Most racers will ride in fingerless track mitts or barehanded for a better and more sensitive grip on the bars. Without the chilling headwind or long descents your hands won’t get as cold as they do on the road and the constant braking, shifting and changing hand positions will also keep them warm.
Food and Drink
If you’ve eaten and hydrated well in the hours leading up to the event, as the races are only 45-60 minutes in duration, you shouldn’t need to carry or consume any food or fluids during it. Cyclo-cross races normally start mid-morning so breakfast will be your pre-race meal. Try to ensure you have breakfast at least 3 hours before the start of your race and then keep your energy and hydration levels topped up by sipping an energy drink.
The laps on cyclo-cross courses are short (typically 1-1.5km) so, there’s no need to carry spares or tools. If you’re unfortunate enough to get a puncture or have a mechanical problem, just run your bike around the rest of the lap to the start/finish or pits and sort it there with kit you have left for this purpose.

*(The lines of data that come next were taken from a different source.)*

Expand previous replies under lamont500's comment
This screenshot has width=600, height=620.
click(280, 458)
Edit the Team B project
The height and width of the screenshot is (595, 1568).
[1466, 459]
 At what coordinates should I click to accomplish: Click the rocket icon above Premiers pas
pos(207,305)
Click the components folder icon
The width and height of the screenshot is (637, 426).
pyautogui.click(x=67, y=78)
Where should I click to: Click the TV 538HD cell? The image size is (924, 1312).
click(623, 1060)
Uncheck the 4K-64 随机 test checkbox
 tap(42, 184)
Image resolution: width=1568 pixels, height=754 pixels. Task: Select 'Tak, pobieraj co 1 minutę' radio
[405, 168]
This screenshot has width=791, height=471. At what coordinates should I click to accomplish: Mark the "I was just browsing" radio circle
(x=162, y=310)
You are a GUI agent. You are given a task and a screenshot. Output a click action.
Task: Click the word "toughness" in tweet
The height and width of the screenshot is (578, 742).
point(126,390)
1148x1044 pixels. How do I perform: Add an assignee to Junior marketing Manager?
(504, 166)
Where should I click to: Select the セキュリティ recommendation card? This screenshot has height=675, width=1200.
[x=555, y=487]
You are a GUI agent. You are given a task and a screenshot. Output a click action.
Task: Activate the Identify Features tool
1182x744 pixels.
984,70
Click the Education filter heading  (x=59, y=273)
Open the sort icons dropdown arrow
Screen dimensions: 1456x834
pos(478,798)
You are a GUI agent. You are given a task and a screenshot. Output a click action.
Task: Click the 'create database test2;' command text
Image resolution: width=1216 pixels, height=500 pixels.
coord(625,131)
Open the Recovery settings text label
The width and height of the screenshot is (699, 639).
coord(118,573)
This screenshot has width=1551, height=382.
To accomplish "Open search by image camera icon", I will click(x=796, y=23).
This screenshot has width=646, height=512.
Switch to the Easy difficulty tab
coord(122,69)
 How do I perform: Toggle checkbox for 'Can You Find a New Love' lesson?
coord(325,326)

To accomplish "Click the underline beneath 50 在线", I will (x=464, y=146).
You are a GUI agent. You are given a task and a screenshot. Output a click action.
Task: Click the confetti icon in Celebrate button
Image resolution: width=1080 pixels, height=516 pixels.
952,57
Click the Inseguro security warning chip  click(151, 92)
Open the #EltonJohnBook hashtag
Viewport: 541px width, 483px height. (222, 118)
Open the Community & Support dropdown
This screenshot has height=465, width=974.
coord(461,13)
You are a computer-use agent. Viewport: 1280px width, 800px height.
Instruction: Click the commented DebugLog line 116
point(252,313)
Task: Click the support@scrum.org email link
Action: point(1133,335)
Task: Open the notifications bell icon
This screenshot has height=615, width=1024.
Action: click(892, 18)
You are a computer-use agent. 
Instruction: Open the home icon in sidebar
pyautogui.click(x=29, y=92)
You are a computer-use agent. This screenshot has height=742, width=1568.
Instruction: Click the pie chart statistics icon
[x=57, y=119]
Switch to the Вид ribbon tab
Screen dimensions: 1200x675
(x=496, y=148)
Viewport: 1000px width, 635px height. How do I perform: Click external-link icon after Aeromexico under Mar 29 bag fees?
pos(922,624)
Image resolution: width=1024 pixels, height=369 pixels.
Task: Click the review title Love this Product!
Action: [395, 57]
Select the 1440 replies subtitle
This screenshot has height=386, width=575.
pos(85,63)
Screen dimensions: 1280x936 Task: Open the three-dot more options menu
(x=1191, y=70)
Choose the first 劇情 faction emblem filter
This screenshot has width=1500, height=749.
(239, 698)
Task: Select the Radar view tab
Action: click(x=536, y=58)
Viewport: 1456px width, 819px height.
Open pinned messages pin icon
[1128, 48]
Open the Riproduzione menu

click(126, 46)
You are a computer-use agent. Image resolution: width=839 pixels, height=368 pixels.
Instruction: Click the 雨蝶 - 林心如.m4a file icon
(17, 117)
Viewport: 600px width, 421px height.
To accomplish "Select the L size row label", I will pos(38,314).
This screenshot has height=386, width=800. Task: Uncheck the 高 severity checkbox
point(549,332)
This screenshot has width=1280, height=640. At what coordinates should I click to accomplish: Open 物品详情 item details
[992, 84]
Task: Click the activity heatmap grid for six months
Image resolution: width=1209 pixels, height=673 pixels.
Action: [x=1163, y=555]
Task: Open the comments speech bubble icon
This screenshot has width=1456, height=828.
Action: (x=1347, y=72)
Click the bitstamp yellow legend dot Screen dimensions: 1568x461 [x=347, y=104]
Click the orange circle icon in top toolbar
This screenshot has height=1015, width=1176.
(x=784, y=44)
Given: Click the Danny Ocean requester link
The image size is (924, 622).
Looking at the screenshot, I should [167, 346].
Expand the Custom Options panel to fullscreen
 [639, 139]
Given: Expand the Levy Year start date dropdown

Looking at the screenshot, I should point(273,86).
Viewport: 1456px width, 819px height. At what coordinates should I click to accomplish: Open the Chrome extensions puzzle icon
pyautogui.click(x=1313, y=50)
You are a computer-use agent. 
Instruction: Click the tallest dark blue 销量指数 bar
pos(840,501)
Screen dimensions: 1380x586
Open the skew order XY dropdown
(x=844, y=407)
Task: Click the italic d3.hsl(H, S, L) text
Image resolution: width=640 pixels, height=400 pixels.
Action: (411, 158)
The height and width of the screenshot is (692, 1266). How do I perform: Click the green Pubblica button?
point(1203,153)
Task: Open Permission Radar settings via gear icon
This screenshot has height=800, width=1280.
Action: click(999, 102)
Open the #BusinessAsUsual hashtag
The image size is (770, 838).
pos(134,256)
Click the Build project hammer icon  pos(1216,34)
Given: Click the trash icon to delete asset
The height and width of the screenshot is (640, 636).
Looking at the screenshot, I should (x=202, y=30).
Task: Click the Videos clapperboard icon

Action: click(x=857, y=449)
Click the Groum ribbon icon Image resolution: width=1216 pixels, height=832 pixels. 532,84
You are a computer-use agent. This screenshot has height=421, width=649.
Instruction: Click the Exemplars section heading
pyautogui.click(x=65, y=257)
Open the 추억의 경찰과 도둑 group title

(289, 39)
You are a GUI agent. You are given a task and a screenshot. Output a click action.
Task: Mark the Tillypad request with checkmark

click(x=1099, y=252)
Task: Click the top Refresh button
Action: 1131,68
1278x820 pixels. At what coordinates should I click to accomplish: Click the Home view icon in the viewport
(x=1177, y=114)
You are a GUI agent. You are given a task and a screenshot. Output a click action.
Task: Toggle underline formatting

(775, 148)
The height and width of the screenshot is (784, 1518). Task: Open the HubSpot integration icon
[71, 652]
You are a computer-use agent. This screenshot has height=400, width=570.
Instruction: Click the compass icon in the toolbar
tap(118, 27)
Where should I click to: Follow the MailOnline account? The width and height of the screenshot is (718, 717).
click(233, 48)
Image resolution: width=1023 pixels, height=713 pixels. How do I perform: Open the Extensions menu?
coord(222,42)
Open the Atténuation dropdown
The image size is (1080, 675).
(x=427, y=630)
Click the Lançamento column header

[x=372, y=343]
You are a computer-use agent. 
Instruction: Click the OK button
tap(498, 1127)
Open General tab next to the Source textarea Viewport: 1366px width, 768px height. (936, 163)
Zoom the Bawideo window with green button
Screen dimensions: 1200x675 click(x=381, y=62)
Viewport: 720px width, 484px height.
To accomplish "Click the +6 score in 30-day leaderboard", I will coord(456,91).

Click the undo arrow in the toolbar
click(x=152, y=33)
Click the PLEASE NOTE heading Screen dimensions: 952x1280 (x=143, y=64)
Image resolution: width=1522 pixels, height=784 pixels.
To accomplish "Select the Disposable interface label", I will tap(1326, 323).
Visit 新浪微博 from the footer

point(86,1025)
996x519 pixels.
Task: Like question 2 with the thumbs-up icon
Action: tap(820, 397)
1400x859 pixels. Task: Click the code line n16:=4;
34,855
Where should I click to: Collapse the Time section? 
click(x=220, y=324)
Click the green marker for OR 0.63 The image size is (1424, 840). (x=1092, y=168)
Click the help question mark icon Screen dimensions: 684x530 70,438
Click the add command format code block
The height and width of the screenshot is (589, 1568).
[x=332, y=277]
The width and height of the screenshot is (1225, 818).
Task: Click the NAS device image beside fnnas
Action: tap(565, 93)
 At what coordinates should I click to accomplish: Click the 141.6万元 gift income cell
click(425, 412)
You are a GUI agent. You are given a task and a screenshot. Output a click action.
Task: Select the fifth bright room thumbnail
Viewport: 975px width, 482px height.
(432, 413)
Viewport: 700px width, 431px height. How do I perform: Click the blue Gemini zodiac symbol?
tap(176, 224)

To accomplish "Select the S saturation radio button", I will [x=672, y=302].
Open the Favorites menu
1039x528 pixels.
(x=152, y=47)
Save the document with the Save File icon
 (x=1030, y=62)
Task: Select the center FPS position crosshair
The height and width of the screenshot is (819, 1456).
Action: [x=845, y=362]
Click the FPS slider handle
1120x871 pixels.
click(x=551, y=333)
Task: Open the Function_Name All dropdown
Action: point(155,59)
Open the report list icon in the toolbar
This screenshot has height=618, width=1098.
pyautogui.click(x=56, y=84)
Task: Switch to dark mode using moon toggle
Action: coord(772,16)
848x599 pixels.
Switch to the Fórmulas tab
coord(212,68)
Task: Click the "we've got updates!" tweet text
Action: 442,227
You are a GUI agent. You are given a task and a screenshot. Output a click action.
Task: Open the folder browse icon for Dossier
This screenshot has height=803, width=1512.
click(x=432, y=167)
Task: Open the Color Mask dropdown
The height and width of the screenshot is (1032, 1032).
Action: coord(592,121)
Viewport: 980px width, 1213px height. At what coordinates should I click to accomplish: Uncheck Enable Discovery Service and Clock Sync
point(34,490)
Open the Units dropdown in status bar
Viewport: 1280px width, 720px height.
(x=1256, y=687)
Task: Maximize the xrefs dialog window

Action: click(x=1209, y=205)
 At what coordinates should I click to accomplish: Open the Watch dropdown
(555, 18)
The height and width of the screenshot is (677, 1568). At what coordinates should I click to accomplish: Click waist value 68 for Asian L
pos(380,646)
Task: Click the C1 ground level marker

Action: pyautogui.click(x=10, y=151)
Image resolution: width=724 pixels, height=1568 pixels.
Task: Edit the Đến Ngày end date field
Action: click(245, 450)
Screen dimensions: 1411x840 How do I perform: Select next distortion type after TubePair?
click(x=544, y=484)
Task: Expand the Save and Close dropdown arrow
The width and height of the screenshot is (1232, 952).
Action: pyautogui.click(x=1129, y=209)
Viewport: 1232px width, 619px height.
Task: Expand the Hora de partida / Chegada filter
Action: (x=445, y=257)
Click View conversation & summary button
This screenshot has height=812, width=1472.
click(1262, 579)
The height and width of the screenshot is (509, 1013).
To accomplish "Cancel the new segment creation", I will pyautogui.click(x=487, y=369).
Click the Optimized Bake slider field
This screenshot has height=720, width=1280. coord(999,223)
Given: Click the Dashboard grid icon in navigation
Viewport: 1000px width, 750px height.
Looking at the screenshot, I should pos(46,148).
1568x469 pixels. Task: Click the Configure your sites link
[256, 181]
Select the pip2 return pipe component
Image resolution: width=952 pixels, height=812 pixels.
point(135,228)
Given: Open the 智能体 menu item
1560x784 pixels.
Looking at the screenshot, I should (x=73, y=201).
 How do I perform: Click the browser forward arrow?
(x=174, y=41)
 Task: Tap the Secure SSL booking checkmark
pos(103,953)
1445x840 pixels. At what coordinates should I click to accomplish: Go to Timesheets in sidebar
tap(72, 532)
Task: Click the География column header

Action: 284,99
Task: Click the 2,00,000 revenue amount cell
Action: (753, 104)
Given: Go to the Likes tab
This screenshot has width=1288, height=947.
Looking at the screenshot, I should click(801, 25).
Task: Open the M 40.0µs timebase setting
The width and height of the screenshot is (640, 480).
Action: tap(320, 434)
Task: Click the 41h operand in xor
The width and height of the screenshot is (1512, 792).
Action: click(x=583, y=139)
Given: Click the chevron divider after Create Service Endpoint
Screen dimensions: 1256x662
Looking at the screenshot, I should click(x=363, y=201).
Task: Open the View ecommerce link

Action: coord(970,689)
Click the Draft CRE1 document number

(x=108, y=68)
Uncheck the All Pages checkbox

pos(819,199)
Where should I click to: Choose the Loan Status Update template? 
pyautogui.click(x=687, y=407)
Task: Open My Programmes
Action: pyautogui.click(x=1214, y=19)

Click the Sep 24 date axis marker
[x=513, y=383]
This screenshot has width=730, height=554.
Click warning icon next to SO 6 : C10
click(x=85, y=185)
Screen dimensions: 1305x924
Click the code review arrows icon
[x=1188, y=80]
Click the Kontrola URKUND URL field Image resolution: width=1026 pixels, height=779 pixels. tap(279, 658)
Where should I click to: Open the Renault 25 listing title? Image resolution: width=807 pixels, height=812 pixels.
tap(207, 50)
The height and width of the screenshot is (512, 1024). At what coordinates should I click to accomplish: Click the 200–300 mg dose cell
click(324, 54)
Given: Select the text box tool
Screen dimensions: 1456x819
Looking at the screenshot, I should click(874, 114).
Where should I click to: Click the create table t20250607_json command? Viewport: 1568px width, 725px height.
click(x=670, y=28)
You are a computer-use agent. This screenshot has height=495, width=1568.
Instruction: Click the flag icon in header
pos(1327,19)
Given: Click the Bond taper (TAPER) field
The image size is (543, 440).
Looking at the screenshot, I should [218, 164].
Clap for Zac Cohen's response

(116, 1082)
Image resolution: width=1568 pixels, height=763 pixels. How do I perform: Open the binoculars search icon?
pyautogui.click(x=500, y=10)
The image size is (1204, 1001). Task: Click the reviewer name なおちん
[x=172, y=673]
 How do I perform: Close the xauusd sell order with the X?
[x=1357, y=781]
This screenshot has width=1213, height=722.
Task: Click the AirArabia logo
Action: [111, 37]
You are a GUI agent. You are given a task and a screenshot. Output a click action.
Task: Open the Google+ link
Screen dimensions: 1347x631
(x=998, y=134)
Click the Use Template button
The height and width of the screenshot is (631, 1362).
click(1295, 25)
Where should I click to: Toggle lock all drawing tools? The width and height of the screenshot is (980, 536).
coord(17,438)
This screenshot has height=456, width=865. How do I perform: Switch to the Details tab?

This could just be the pump, inner tube, tyre levers and multi-tool combination you’d carry on the road, spare wheels if you have them or, in the case of top racers, a whole replacement bike that will have been lovingly cleaned by their pit crew.
Once the post-race adrenaline has worn off, you’re going to chill rapidly so quickly put on some of the layers you used for warming up. Don’t hang around in your muddy wet kit, go straight to your car, strip down, towel off and get some warm clothes on. Fleecy hoodie tops, tracksuit bottoms and a beanie hat are ideal for getting warm quickly. Lay them out in an easy to grab order before the race as you are likely to be feeling very tired afterwards.
If you will be finishing your race near lunchtime, have a sandwich or similar packed that you can eat quickly and easily. A hot thermos of tea, coffee or soup can be an absolute lifesaver and clutching the cup is brilliant for thawing out frozen fingers. If it will be more than an hour before your lunch, have a protein shake to kick start your recovery and tide you over.
If you are putting your bike in your car, a portable jet-washer that you plug into the cigarette lighter is an excellent upholstery saving investment. A cheaper alternative is a hand pressurised sprayer from a garden centre. Get the worst of the dirt off, run the chain through a rag with some water dispersant spray and give the frame a wipe down. You can do a proper clean once you’re home, fed, warm and showered.